Covering elections

Ensuring the right to vote

Article 21 of the Universal Declaration of Human Rightsand Article 25 of the International Covenant on Civil and Political Rights enshrine the principle of the right of citizens to vote for their governments through elections that are free and fair.

Most countries have laws and regulations about what media may and may not do during elections. Mostly, the laws and regulations try to ensure that coverage of the different political parties is fair and balanced.

Guidelines for covering elections

UDHR Article 21

  1. Everyone has the right to take part in the government of his country, directly or through freely chosen representatives.
  2. Everyone has the right of equal access to public service in his country.
  3. The will of the people shall be the basis of the authority of government; this will shall be expressed in periodic and genuine elections which shall be by universal and equal suffrage and shall be held by secret vote or by equivalent free voting procedures.

Be fair:

  • Strive to provide equal coverage of each candidate and issue.
  • Place politicians’ remarks in context. Quote sources accurately.
  • Avoid words and descriptions that convey bias.

In reporting elections:

  • Go beyond routine coverage of press conferences, speeches and rallies.
  • Cover the issues as well as the candidates.
  • When an issue is under debate, do your own research and call on neutral experts to explain the facts as opposed to claims of supporters or opponents.
  • In the case of a candidate, do the research that will allow you to ask tough questions.
  • If the candidate makes an error in fact, give him or her chance to explain, but inform your readers of the mistake.
  • Use multiple sources, supporters, opponents and experts.

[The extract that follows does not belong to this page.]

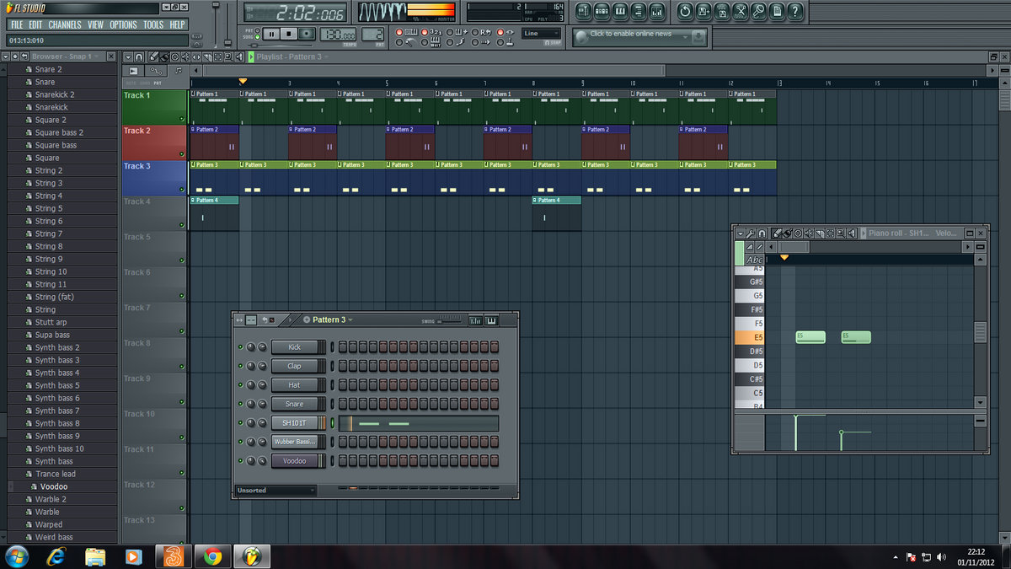Toggle the Voodoo channel mute LED
The width and height of the screenshot is (1011, 569).
click(x=240, y=461)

Give readers the information to predict what the candidate might do in office and what concrete change will happen if a ballot issue is approved.
  • Follow the money: Identify who is supporting the candidate or issue financially and why. What policies are they promoting? What potential conflicts of interest do they have (the desire for government contracts on a project the candidate promotes, etc.)? Identify NGOs that track campaign finance spending and adherence to election laws: they may be able to provide you with valuable information.
  • Inform the readers of the political affiliations of those you quote.

The numbers:

  • Be skeptical of polls. Determine who sponsored them; whether the questions were worded to encourage certain responses, whether the sample size is adequate and reflects voter demographics. Explain polling methods and accuracy rating to readers.
  • Don’t trust candidates’ crowd estimates. Ask police or other official sources. Better yet, estimate it yourself using the Jacobs method if you were there.
  • Don’t trust candidates’ claims about government budgets or other financial information. Verify their arithmetic.

Source: Adapted from guidelines by the International Center for Journalists

Estimating Crowd Size

The Jacobs method for estimating crowd size was developed in 1960 by Herbert Jacobs, a journalism professor at the University of California, Berkeley. It yields only a rough estimate but allows journalists who do not have access to helicopters or aerial photographs to approximate crowd size themselves.

Determine the density of the crowd:

  1. A loose crowd, where each person is at arm’s length from the next person, gives each person about 10 square feet (0.93 m2) of space.
    • A tight crowd, where people are more tightly packed but still have room to move around, gives each person about 4.5 square feet (0.42 m2) of space.
    • A mob-like crowd, in which people may have difficulty even turning around, gives each person about 2.5 square feet (0.23 m2) of space.
  2. Determine the amount of space (in square feet or meters) occupied by the crowd.
  3. Divide the total area by the estimated number of square feet/meters occupied by each person.